* Begin *

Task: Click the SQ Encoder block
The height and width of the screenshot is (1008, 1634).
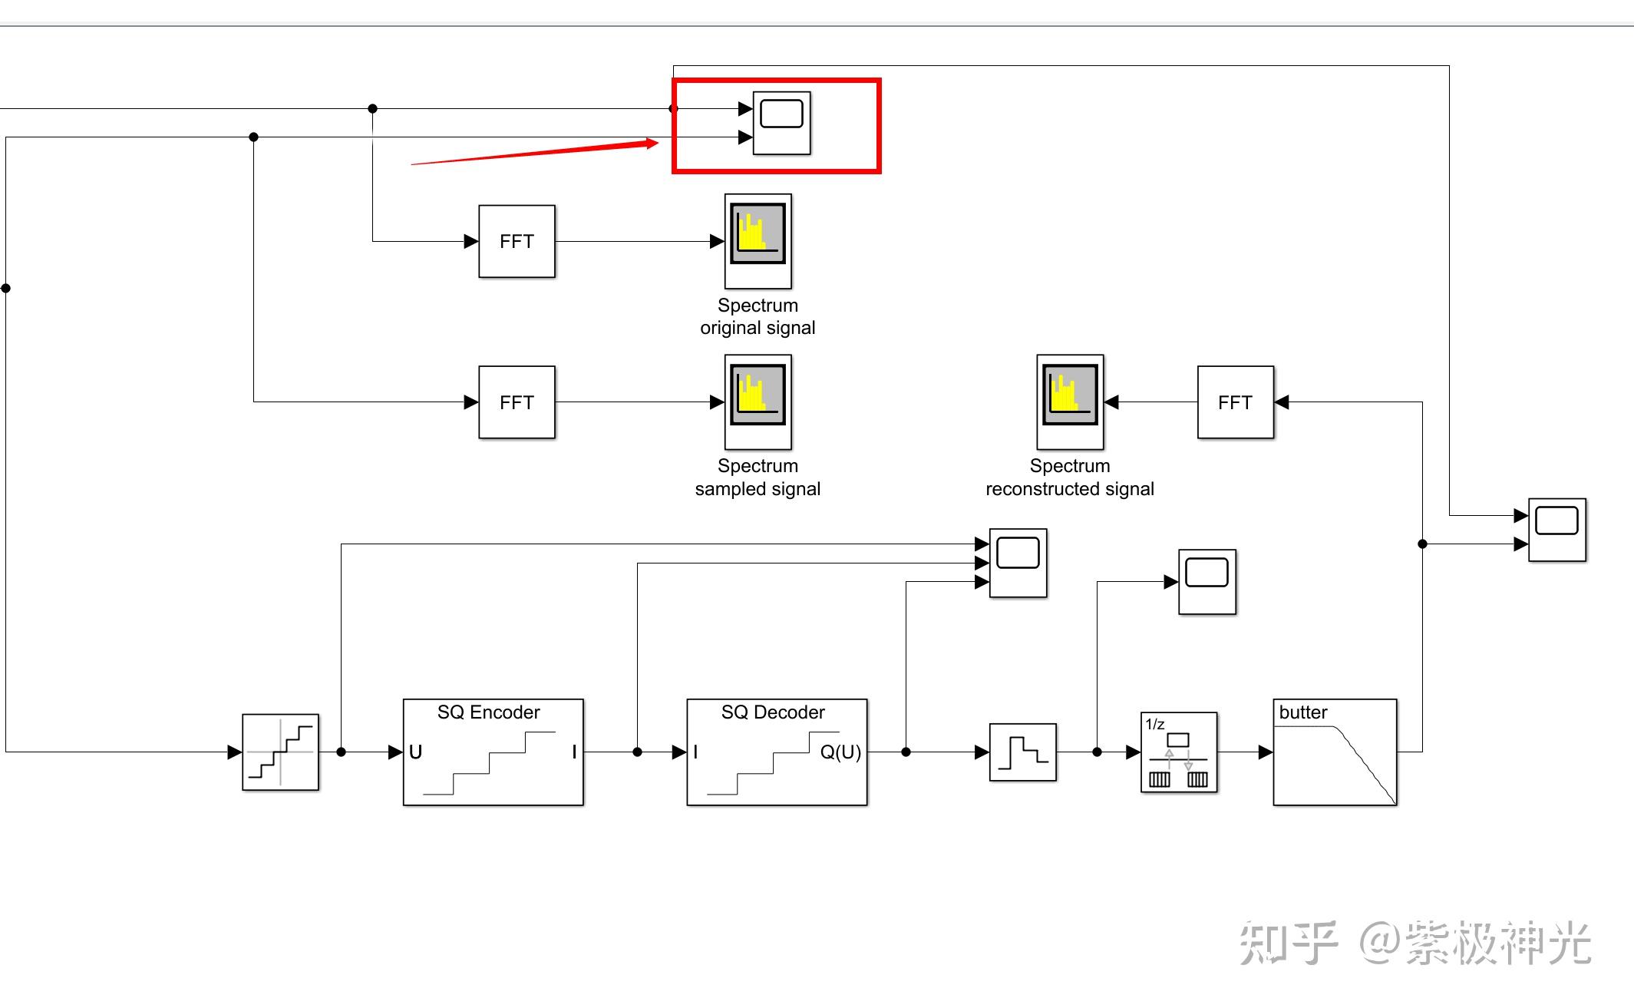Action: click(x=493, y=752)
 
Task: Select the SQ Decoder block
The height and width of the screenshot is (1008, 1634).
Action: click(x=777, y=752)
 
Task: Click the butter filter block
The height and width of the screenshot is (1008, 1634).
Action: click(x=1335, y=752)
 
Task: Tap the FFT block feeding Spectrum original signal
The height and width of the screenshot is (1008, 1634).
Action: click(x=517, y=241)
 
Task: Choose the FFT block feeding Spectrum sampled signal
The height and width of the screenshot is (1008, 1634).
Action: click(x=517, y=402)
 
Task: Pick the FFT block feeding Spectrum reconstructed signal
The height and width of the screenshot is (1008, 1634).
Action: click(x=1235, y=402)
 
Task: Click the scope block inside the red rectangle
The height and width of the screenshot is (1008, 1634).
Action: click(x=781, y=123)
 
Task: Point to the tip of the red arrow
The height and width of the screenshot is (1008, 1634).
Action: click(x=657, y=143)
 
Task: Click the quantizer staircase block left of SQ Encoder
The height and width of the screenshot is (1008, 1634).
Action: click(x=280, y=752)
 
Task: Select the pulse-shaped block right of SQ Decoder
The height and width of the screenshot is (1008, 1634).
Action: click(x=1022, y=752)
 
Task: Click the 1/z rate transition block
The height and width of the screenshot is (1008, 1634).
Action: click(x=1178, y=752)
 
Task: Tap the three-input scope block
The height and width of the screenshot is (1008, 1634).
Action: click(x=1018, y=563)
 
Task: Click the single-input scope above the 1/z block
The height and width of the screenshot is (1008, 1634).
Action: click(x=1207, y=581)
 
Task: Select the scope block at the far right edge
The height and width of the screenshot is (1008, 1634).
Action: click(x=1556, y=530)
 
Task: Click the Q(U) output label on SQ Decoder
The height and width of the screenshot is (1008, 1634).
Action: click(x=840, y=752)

* End *
* Begin *

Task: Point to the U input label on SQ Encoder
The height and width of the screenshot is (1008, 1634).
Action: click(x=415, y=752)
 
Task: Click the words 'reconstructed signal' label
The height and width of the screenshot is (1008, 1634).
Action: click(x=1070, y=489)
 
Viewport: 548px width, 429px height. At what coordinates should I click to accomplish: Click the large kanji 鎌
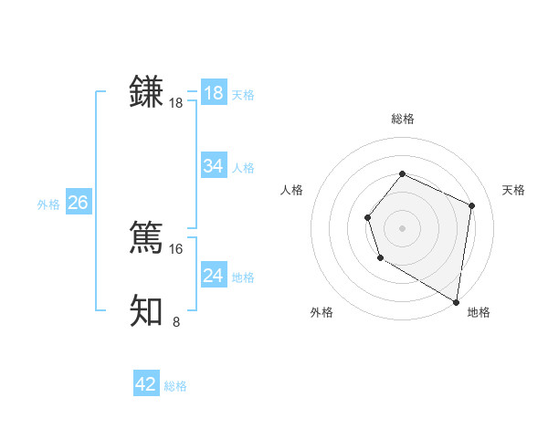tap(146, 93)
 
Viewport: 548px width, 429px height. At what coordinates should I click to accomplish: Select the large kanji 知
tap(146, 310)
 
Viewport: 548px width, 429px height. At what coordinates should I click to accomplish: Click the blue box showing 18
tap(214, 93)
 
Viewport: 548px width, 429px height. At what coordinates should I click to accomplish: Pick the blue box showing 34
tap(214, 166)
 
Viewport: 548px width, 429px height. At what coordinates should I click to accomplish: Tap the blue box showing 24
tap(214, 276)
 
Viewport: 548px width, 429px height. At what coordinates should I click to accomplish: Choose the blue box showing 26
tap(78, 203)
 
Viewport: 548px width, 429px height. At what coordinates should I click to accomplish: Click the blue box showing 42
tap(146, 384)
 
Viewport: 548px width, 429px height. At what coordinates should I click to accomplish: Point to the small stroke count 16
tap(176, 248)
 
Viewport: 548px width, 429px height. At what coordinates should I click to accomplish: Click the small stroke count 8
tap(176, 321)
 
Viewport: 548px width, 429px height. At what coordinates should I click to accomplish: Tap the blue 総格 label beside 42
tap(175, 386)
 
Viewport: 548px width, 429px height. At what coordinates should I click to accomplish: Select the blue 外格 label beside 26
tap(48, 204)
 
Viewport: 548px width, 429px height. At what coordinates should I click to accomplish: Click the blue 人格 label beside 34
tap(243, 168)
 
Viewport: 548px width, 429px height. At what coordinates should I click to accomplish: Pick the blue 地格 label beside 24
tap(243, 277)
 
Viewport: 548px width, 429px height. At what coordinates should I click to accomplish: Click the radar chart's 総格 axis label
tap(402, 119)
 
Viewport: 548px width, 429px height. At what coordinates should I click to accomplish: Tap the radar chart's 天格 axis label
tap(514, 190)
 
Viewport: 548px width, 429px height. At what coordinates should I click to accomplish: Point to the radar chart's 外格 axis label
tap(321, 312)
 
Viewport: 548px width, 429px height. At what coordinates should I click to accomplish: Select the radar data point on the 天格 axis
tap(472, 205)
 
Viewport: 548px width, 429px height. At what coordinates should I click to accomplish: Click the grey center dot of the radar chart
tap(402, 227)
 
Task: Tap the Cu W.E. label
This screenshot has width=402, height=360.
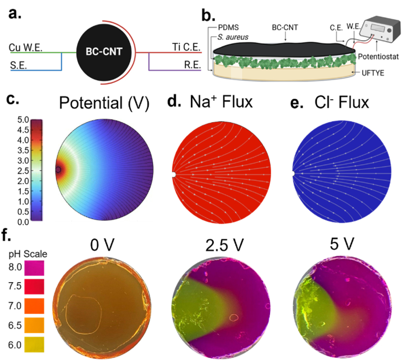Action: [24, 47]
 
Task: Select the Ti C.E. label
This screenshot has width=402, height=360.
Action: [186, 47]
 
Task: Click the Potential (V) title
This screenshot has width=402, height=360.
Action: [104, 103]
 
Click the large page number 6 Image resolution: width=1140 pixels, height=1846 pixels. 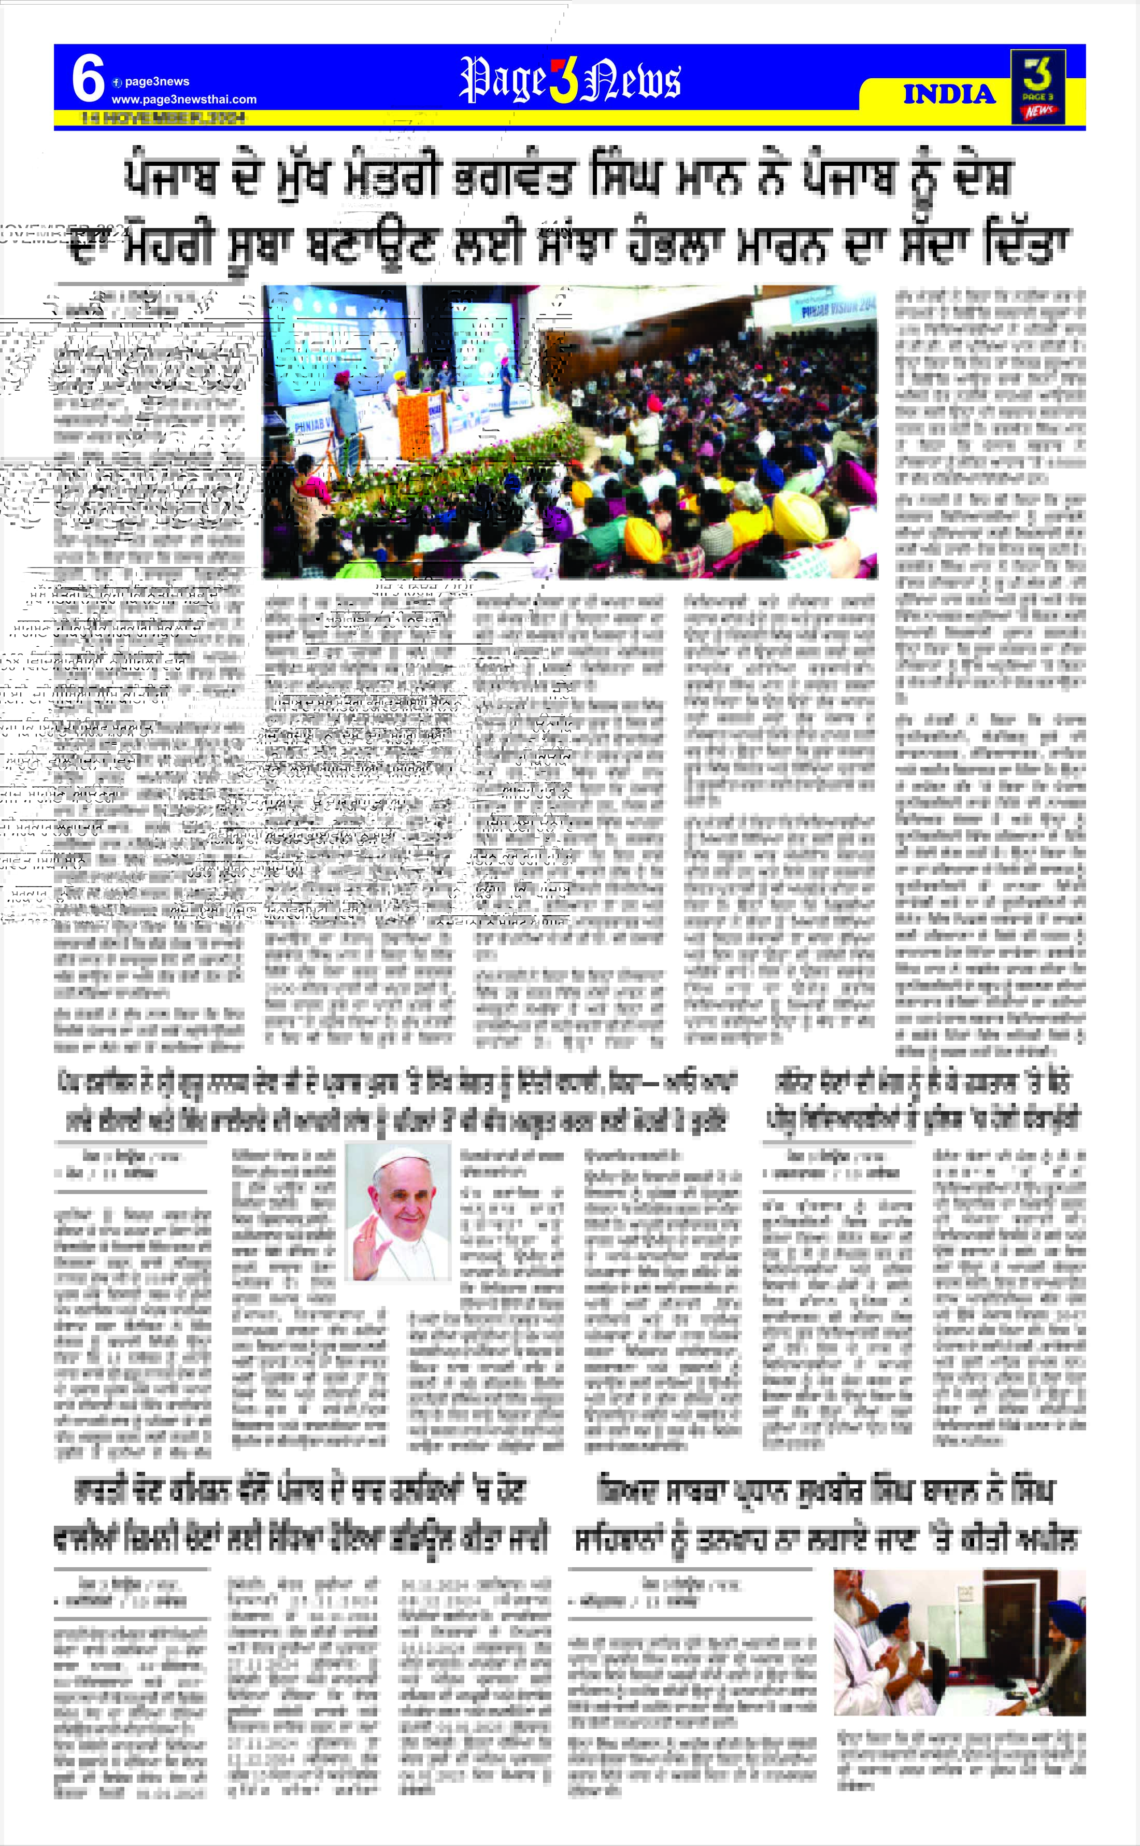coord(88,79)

* End *
* Begin *

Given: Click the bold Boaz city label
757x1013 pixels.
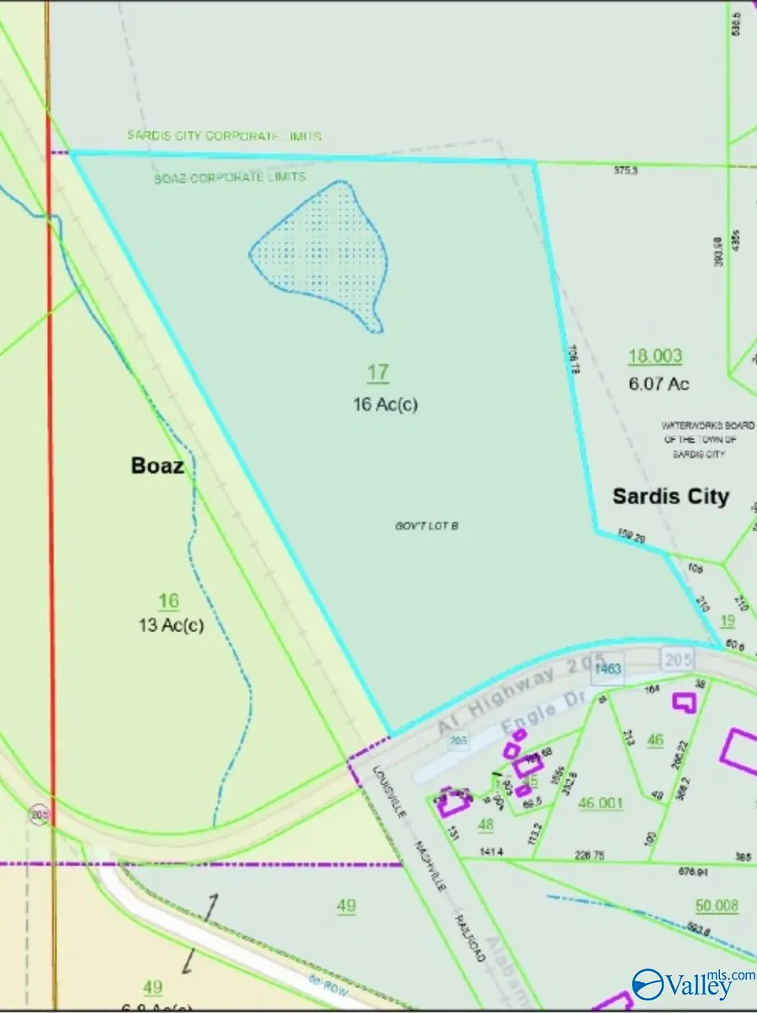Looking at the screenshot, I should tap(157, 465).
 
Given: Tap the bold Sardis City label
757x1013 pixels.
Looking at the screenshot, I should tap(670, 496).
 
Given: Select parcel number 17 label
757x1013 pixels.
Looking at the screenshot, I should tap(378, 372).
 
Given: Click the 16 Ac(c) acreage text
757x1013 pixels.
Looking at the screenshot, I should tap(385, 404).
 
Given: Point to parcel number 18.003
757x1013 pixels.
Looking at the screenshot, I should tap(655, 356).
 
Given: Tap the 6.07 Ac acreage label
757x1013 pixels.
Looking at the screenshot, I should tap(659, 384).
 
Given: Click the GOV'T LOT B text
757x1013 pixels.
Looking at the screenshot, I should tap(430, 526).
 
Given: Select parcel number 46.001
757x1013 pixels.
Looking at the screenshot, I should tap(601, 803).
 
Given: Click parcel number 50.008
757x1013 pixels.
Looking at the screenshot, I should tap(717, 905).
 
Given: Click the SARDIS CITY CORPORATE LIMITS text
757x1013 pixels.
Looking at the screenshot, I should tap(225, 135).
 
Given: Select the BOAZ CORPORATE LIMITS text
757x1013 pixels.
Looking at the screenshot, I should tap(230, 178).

* End *

- _What is asked_
Copy the lines above from the line that has "label beside 24" through the line that has "tap(243, 277)", both included, with nothing changed.

- _Exercise result_
Viewport: 548px width, 429px height. At what coordinates should I click to accomplish: Pick the blue 地格 label beside 24
tap(243, 277)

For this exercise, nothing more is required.